New World Agenda is the second studio album by West Coast rapper Big Bad 4-0. It was released on January 31, 2012, with Havoc and 50 Cent serving as executive producers. The album never charted.

Concept
The album's artwork features Big Bad 4-0 sitting front of a small ancient cave, with three bullets; the first has writing that says "A Broken Clock Is Right Twice A Day", the second says "Freedom", and the third reads "Do What Thou Wilt".

Background
After releasing his previous collaboration album with his group, Zoo Life, in December 2009, Big Bad 4-0 began plotting to release his next album, entitled New World Agenda. It was originally slated for a late summer 2010 release, but was pushed back as more singles were released. This being his first studio album since 2003's The Jakal, meant that he would need to develop a "buzz," for the album, but after numerous notable encounters with rappers, Rick Ross, Plies, Lil Wayne, Birdman and Tyga, as well as an ongoing battle with over a supposed gang injunction against the Colton Police Department, he has had the confidence to release two singles for the album to date.

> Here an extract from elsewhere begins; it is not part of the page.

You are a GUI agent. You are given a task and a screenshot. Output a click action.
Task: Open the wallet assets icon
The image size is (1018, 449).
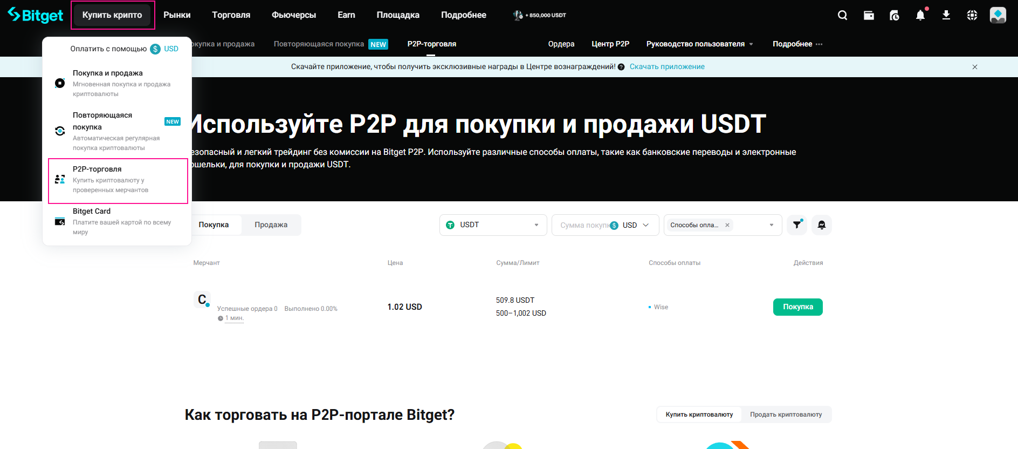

Major labels began to take note of this, and eventually, 40 Glocc managed to land a deal with Fontana Distribution, in distributing his Zoo Life Entertainment brand, as well as releasing the album on the label.

Singles
"Damn" was the first  and lead single off the album, featuring R&B singer Ray-J and released on May 25, 2010. The official music video to the song was released on July 14, 2010, and it features cameo appearances by Ray-J, Cashis, Zoo Life, and Sun. The official remix to the song is featuring Yo Gotti & Twista.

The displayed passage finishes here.